THINGS TO DO:
1. In the shop revenue prediction text, condense the paragraph that begins "shop_ID : Shop's unique identifier" into a brief bulleted list that keeps its main facts.
2. Carry on the shop revenue prediction text from the point where it stops.

SOURCE DOCUMENT:
The objective is to predict the revenue of shops. Each row of our data contains the following information:
shop_ID : Shop's unique identifier. day_of_the_week : Encoded from 0 to 6. date : day, month and year of the data point. number of customers : Quantity of customers that showed up that day. open : Binary variable equal to 0 if shop closed that day and 1 if shop open. promotion : Binary variable equal to 0 if shop had no promotions that day and 1 if it did. state_holiday : Encoded 0, a, b, c indicating if there was a state holiday at all (0 if not), and otherwise, the number indicates which state holiday it was. school_holiday : Binary variable equal to 1 if there was a school holiday that day and 0 if not. Your submission should consist of an output file with just the index and sales prediction for the row, as well as a pickled version of your model, a requirements.txt file and any feature engineering steps you may have used (preferably pickled as well).

MATERIAL PROVIDED:
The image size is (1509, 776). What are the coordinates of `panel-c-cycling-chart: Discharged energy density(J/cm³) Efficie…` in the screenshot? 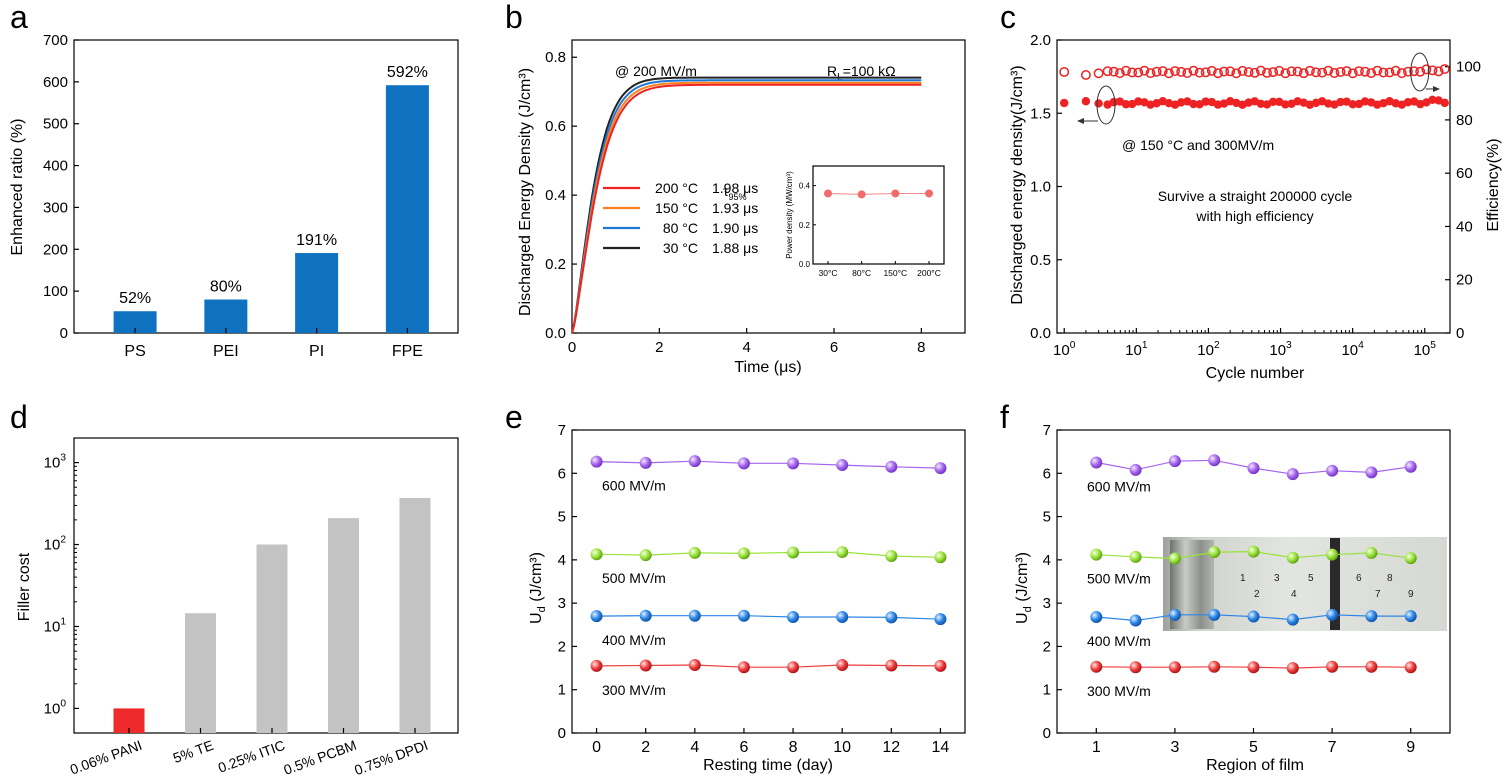 It's located at (1256, 207).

RESULTS OF THE TASKS:
1.
- shop_ID: the shop's unique identifier
- day_of_the_week: coded 0 to 6
- date: day, month and year
- number of customers: how many customers came that day
- open: 1 if the shop was open, 0 if closed
- promotion: 1 if the shop ran a promotion that day, 0 if not
- state_holiday: 0 for no state holiday; otherwise a, b or c identifies which one
- school_holiday: 1 if there was a school holiday, 0 if not
- Submission: an output file with only the index and sales prediction for each row, a pickled model, a requirements.txt file, and any feature engineering steps (preferably pickled)

2.
Deliverables:
output file with columns: index, prediction; model in a pickle file feature engineering in a pickle file (if you can't, submit your feature engineering processing in a jupyter notebook) requirements.txt
We must be able to run your model and generate predictions in our computers, so we strongly advise you to try to emulate in a clean environment what we would do and see if you are delivering all necessary artifacts.
The scoring metric will be R2.